Comme le rappelait déjà l’Organisation Internationale du Travail en 2019, plus de 2,7 millions de personnes meurent chaque année d’un accident ou d’une maladie liée au travail, et quelque 374 millions d’accidents non mortels sont signalés.
En France, malgré les dispositifs de prévention, les chiffres restent préoccupants. C’est donc à une mobilisation scientifique, managériale et sociale que ce numéro appelle.
Dans cet esprit, nous renouvelons l’engagement de La Revue des Sciences de Gestion depuis 60 ans : analyser, critiquer, transmettre.
Et, si l’on devait encore ausculter le monde de la gestion… alors oui, comme chez le docteur, disons 33. C’est justement ce que proposait l’illustre René Laennec, professeur à la Faculté de médecine de Paris, en 1816. Inventeur du stéthoscope, il introduisit cette forme d’écoute directe des sons du corps, l’auscultation, en demandant à ses patients de prononcer le nombre « 33 », dont les vibrations thoraciques facilitaient l’examen des poumons. À l’époque, le stéthoscope n’était qu’un simple cylindre de bois, mais son innovation ouvrait la voie à une médecine plus rigoureuse, fondée sur l’observation et l’écoute plutôt que sur la seule spéculation intuitive. Tout ce qui est aussi notre finalité.
Sachons aussi que dans les pays anglophones, le médecin disait « ninety-nine ». Comme quoi, la santé-comme la gestion a toujours parlé plusieurs langues.
C’est cette richesse pluriculturelle, loin des modèles figés, que nous défendons depuis 60 ans à La RSG !

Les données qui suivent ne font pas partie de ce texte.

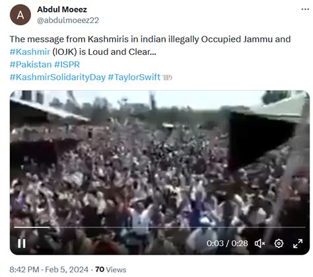Unmute the video sound
The height and width of the screenshot is (277, 313).
coord(260,243)
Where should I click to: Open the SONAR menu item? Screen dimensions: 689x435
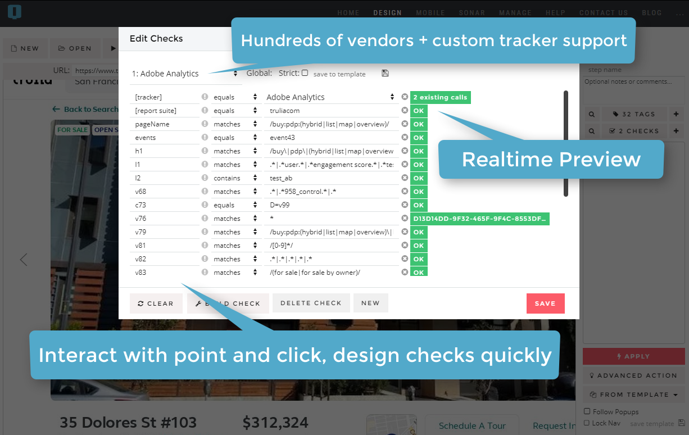pyautogui.click(x=472, y=12)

2. Dispositions des décrets des 13 et 22/12/2022. Mesures annoncées par le Président de la République lors de la Conférence Nationale du Handicap du 26/04/2022. Déploiement de la Loi Plein Emploi : inscription dans la loi de finance 2025
3. Entre 2017 et 2023, le taux de vacance moyen dans les établissements et services médico-sociaux (ESMS) a quasiment doublé, passant de 2,1 % à 4,5 %. Dans les ESAT, ce taux est plus faible qu’ailleurs, autour de 2,3 % en 2023, contre 6,9 % dans les MAS pour adultes handicapés, source cnsa.fr. Le secteur des services multiclientèle (SAAD, SSIAD…) affichait des vacants jusqu’à 7,7 %, sensibilisant aux difficultés de recrutement dans le medico‑social. Source Repères statistiques, n°24 Avril 2025 “Absentéisme, vacance et rotation dans les établissements et services médico-sociaux” par Myriam Lévy (Direction de la prospective et des études) CNSA.fr et Le Média social, 23 avril 2025, “Dans les ESMS, l’absentéisme est revenu à son niveau d’avant-Covid”
4. Source : chiffres clés du Handicap, Ministère de l’Agriculture et de la souveraineté alimentaire, 14 avril 2025.